Par ailleurs, le chef de l’Etat a soutenu que «la société va évoluer. Ça prendra le temps que ça prendra. Même dans les pays du Nord ce débat n’est pas totalement épuisé». Il dit respecter cependant le choix de Justin Trudeau d’être défenseur des droits de l’Homme. Autrement dit défenseur des minorités sexuelles. Les deux hommes ont discuté de l’homosexualité lors de leur tête-à-tête dans les salons du pays avant leur face-à-face avec les journalistes. Et le Pm Canadien ne l’a pas caché. «Je suis toujours pour la défense des droits humains et j’amène toujours ces enjeux partout là où je vais. Le Président Macky Sall connait très bien mes perspectives là-dessus et on en a parlé brièvement», a reconnu Justin Trudeau.

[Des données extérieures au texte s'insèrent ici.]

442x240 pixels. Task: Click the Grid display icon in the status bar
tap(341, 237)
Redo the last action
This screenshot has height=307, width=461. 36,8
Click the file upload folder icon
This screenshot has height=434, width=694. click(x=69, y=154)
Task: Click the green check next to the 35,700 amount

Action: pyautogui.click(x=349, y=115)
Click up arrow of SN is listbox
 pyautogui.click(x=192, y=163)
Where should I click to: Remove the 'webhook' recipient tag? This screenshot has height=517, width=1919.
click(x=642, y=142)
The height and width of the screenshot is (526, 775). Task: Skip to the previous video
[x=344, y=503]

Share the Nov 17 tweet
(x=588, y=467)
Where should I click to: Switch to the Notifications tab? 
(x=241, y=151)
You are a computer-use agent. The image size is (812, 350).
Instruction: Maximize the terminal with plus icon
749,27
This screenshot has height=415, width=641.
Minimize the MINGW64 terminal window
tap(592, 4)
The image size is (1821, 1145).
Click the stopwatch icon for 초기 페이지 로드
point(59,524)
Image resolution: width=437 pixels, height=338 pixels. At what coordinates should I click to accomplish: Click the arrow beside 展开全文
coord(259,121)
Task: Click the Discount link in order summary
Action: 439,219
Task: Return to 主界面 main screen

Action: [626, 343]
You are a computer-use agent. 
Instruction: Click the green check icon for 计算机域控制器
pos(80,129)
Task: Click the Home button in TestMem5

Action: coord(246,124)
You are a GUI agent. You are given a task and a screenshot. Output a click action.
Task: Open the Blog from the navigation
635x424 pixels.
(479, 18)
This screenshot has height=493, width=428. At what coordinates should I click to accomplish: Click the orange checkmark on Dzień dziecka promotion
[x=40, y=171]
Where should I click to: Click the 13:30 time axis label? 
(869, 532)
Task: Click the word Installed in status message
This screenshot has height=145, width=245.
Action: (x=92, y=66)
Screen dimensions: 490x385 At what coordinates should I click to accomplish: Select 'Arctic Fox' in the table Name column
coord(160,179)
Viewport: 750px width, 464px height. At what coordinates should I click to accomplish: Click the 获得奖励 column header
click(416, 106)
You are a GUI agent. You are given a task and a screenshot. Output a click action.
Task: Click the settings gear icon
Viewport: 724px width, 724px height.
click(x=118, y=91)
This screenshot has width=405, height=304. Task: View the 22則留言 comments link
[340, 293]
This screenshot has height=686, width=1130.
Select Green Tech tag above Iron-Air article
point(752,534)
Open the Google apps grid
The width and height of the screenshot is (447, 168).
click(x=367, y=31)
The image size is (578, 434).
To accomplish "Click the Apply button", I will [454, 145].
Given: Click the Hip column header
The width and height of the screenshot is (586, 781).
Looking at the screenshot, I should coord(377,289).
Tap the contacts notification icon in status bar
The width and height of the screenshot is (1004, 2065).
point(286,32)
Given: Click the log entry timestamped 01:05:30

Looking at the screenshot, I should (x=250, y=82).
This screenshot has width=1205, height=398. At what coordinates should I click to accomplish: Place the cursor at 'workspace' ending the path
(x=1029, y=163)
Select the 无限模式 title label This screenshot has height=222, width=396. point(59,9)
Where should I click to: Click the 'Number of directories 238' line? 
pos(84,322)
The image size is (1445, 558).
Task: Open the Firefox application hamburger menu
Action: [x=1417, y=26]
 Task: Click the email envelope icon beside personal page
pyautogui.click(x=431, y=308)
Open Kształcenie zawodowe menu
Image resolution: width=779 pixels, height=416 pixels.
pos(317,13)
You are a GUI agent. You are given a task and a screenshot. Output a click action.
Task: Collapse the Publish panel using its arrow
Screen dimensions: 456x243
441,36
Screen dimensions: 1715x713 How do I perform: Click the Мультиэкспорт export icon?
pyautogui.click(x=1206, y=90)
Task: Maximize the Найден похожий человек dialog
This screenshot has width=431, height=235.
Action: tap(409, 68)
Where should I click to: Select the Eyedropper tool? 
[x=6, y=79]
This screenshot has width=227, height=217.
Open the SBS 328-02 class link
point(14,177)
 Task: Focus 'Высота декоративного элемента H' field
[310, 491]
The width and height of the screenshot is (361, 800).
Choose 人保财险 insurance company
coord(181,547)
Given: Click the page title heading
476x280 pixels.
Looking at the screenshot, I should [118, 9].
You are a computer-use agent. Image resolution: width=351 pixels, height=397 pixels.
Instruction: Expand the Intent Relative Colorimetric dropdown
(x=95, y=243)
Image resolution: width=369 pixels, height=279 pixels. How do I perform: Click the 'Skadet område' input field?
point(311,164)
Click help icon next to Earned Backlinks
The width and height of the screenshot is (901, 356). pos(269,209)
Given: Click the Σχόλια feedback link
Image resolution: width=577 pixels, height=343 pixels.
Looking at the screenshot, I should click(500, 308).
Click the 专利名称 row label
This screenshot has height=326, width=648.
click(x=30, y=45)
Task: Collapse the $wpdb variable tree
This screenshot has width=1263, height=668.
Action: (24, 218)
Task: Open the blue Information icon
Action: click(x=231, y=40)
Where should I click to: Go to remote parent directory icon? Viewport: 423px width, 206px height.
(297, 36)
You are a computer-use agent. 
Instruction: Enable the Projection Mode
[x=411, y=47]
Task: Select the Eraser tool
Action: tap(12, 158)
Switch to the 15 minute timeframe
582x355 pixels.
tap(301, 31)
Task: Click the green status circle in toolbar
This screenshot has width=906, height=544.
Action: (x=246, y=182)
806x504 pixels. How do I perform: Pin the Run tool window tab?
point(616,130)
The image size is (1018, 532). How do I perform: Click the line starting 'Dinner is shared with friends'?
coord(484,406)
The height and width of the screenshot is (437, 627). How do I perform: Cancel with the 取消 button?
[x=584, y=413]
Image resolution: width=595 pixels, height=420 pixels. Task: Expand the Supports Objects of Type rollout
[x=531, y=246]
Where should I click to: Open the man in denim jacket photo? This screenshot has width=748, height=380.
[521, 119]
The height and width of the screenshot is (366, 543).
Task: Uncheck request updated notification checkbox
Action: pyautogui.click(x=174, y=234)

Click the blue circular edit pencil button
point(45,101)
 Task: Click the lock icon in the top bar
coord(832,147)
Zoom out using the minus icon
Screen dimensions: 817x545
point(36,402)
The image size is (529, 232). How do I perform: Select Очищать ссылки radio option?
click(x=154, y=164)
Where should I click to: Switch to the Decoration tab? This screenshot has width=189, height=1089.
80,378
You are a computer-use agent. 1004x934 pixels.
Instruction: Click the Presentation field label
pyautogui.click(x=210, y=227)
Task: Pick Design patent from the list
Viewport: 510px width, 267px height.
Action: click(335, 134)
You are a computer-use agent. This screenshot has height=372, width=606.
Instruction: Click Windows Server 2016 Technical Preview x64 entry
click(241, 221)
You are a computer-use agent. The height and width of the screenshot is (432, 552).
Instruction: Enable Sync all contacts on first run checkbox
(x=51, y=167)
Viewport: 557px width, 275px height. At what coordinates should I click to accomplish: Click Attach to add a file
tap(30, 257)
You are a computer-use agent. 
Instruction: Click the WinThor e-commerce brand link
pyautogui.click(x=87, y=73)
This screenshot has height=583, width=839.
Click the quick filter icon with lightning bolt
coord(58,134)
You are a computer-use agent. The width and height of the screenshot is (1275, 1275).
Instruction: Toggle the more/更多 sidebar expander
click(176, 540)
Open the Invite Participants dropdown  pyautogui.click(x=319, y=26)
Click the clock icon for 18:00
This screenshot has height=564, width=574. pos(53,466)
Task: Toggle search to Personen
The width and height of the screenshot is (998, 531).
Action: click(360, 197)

Sur la coopération entre les deux pays, les deux hommes ont parlé d’une relation forgée autour des valeurs communes de paix, de liberté, de démocratie, de respect des droits de l’Homme. Mais aussi notamment cette coopération, qui remonte à 1962, porte sur l’environnement, la santé, l’enfance, la jeunesse, l’éducation et la formation, la sécurité entre autres.

«Je me souviendrai de cette visite toute ma vie»
Macky Sall annonce qu’ils feront mieux surtout dans le domaine des échanges commerciaux et de l’investissement. Selon lui, ils vont explorer d’autres possibilités de collaboration dans des secteurs comme l’agriculture, l’économie verte, le pétrole et le gaz, l’activité minière. D’ailleurs, Justin Trudeau a révélé qu’avec le Président Sall leur objectif est d’accroitre le commerce entre les deux pays. Le Pm canadien a aussi parlé des défis liés aux changements climatiques, aux menaces qui pèsent sur la sécurité et la paix mondiales, des inégalités sociales que les deux Nations doivent relever. Tout de même, M. Trudeau est d’avis que par rapport à la sécurité au Sahel, la radicalisation des jeunes est liée au manque d’opportunités économiques, d’emploi, de perspectives d’avenir auxquel ils sont confrontés.
En plus de ces questions de coopération, le Premier ministre canadien a enregistré dans son discours cérébral son passage à la Maison des esclaves de Gorée, vestige de la douloureuse traite négrière. «J’ai été bouleversé et ému de retracer le passage douloureux et déchirant emprunté par tant d’hommes et de femmes contraints à l’esclavage. Je me souviendrai de cette visite toute ma vie», a commenté Justin Trudeau après sa visite hier à l’Ile de Gorée.